» **Text block**
—————

---
date: 2024-11-05
title: "Bayesian Inference in the AR($p$) - M2L5"
subtitle: "Time Series Analysis"
description: "The AR($p$) process, its state-space representation, the characteristic polynomial, and the forecast function"
categories: [Coursera, notes, Bayesian Statistics, Autoregressive Models, Time Series]
keywords: [time series, AR(p), Bayesian inference, State Space Model, ARIMA, R code, Characteristic lag polynomial, autocorrelation function, ACF, partial autocorrelation function, PACF, smoothing, ARMA process, moving average]
---
## Bayesian inference in the AR($p$): Reference prior, conditional likelihood :movie_camera:
{#fig-ar-p-process .column-margin group="slides" width="53mm"}
### Model Setup
we start with an **AR($p$)** model as we define in the previous lesson:
$$
y_t = \phi_1 y_{t-1} + \ldots + \phi_p y_{t-p} + \varepsilon_t \qquad \varepsilon_t \stackrel{iid}{\sim} \mathcal{N}(0, \nu)
$$ {#eq-arp-inf-model}
- We wish to infer:
- $\phi_i$ the *AR($p$)* coefficients and
- $\nu$ the innovation variance.
### Conditional likelihood
We make use of the autoregressive structure and rewrite $y_t$ conditionally on the previous $p$ values of the process and the parameters:
$$
(y_t \mid y_{t-1}, \ldots, y_{t-p}, \phi_1, \ldots, \phi_p) \sim \mathcal{N}\left (\sum_{j=1}^{p} \phi_j y_{t-j}, v\right )
$$ {#eq-arp-inf-cond}
[We condition on the first $p$ values of the process.]{.mark}
The conditional distribution of $y_t$ given the previous $p$ values and parameters is normal with mean given by the weighted sum $\sum \phi_j y_{t-j}$ and variance $v$.

—————

» **Data excerpt**
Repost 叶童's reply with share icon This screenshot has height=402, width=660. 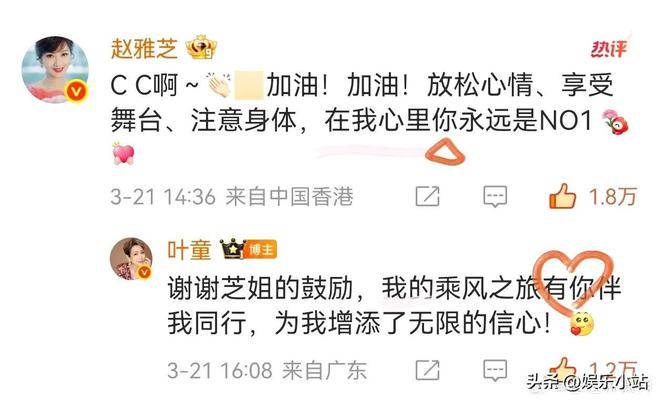coord(427,370)
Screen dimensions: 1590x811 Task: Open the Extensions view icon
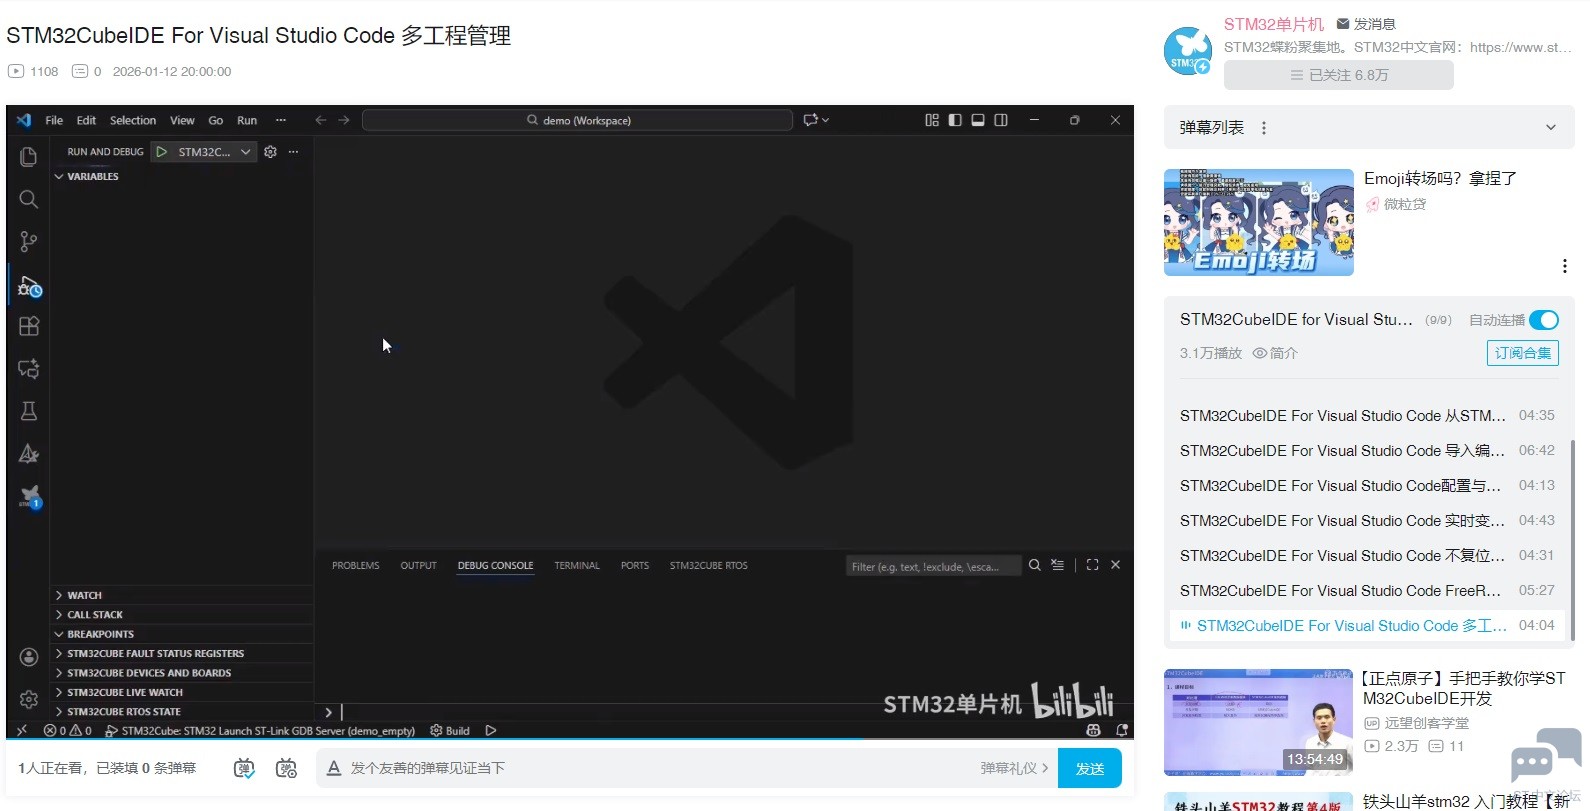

—————

» **Task list**
#1 Answer these about the notes on Bayesian inference in the AR($p$) model:
(a) Which two quantities do the notes aim to infer?
(b) On which values of the process is the conditional likelihood conditioned?
(c) What is the mean of the conditional distribution of $y_t$?
#2 Extend the notes on Bayesian inference in the AR($p$) model, starting after their last sentence.

» **Exercise answers**
#1
(a) The AR($p$) coefficients $\phi_i$ and the innovation variance $\nu$.
(b) On the first $p$ values of the process.
(c) The weighted sum $\sum_{j=1}^{p} \phi_j y_{t-j}$ of the previous $p$ values.

#2
the density for the first $p$ observations is given by:
$$
\mathbb{P}r(y_{(p+1):T}\mid y_{1:p}, \phi_1, \ldots, \phi_p, v) = \prod_{t=p+1}^{T} \mathbb{P}r(y_t \mid y_{t-1}, \ldots, y_{t-p}, \phi_1, \ldots, \phi_p, v)
$$ {#eq-arp-inf-full-cond-likelihood}
This product of conditionals yields the full conditional likelihood.
Each term is Gaussian and independent, given the past values and parameters.
### Regression Formulation
This is recast as a linear regression: response vector $\mathbf{y}$ starting from $y_{p+1}$ to $y_T$, design matrix $\mathbb{X}$ built from lagged values, and $\boldsymbol\beta$ as the AR coefficients $\phi_j$.
$$
\mathbf{y}= \mathbb{X}\boldsymbol \beta + \boldsymbol \varepsilon \qquad \varepsilon \sim \mathcal{N}(0, vI)
$$ {#eq-arp-inf-regression}
$$
\mathbf{y} = \begin{pmatrix} y_{p+1} \\ y_{p+2} \\ \vdots \\ y_T \end{pmatrix}, \quad
\boldsymbol \beta = \begin{pmatrix} \phi_1 \\ \phi_2 \\ \vdots \\ \phi_p \end{pmatrix}, \quad
\mathbb{X} = \begin{pmatrix} y_{p} & y_{p-1} & \cdots & y_{1} \\ y_{p+1} & y_{p} & \cdots & y_{2} \\ \vdots & \vdots & \ddots & \vdots \\ y_{T-1} & y_{T-2} & \cdots & y_{T-p} \end{pmatrix}
$$
In the design matrix $\mathbb{X}$ each row corresponds to lagged observations used to predict the next value. This setup enables applying linear regression machinery.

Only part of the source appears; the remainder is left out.